Her eyes are wide and round. “But we’ve got the bank loan. You know we’ll pay it back in time. Why not use the money when we need it? Let’s just write a check.”

“No,” I say firmly. Priscilla’s never been good when it comes to money matters, and I’ll admit I’m not much better, but there’s no way she’s talking me into touching that home equity line again. I swallow hard, chewing on my thoughts. Is now the time to bring up the subject of a condo with top-of-the-line appliances? If only I could bring Priscilla to buy into my way of thinking, it would be an easy trade-off. With the right buyer, we could get a pretty penny for this old Victorian if—and that’s a big
if
—I can convince her to sell. Up until now, she’s stubbornly refused to consider the idea.

Well, I can be just as stubborn. Although I need to be careful how I do it. Priscilla isn’t always strong enough to handle things. Hopefully this time she’s ready to listen. I take a deep breath. “I think we should consider listing the house.”

“I cannot believe you’re bringing that up again.” She throws me a wounded stare. “We grew up in this house, Patty. It’s home. And it’s all we’ve got left of Mama. Do you want to give her up, too?”

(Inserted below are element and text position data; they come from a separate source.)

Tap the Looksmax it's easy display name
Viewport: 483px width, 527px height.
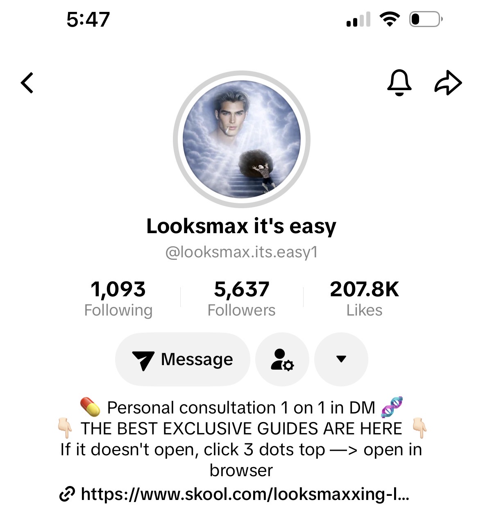coord(241,226)
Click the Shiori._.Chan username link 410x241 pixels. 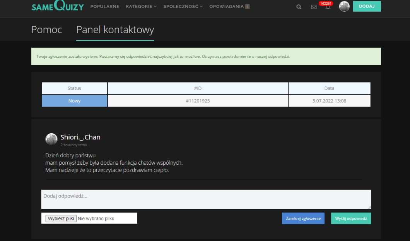coord(80,137)

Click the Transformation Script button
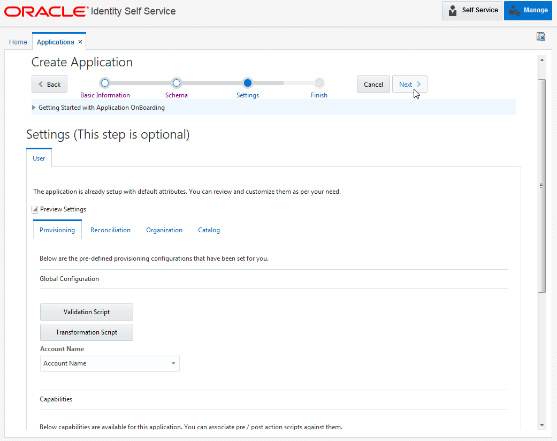86,332
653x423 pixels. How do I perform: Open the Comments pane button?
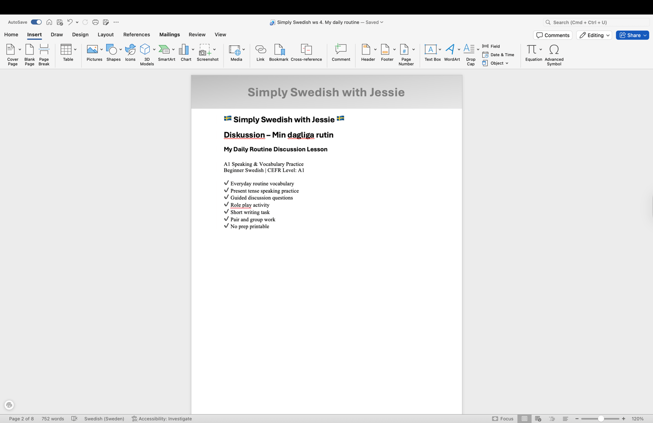pos(552,35)
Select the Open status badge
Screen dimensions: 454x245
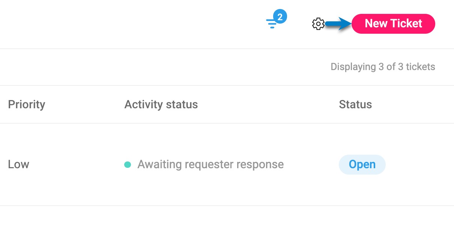[x=362, y=164]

She leans over the sink, pulls the stopper. Water gurgles as it sucks down the drain. Too bad it can’t suck away my guilt. Both of us loved Mama, and both of us grieved when she died two years ago, but Priscilla took it hardest. Maybe because she was the one who nursed Mama through her cancer. Long black hair swirls around her face, hiding her eyes. Is she crying? Priscilla often retreats to her bed, but she never cries in front of me. I don’t think I can stand it if she starts to cry.

“I love this house, Patty.” She turns to face me, eyes shimmering. “And I don’t want to move.”

Oh, God, she
is
going to cry, and it’s all my fault.

“I’m sorry.” She grips the counter. “You don’t deserve this. It’s all my fault.”

I blink. “What?”

“It’s my fault we don’t have the money.” Her voice is barely above a whisper. “I haven’t worked much in the past month or so and I know I’m not doing my share. But I promise you, all that is going to change. There’s no need for me to sit around, being lazy.”

“Don’t be silly,” I scoff. “You are not lazy. You already do too much as it is. Besides, you just got over being sick, remember?”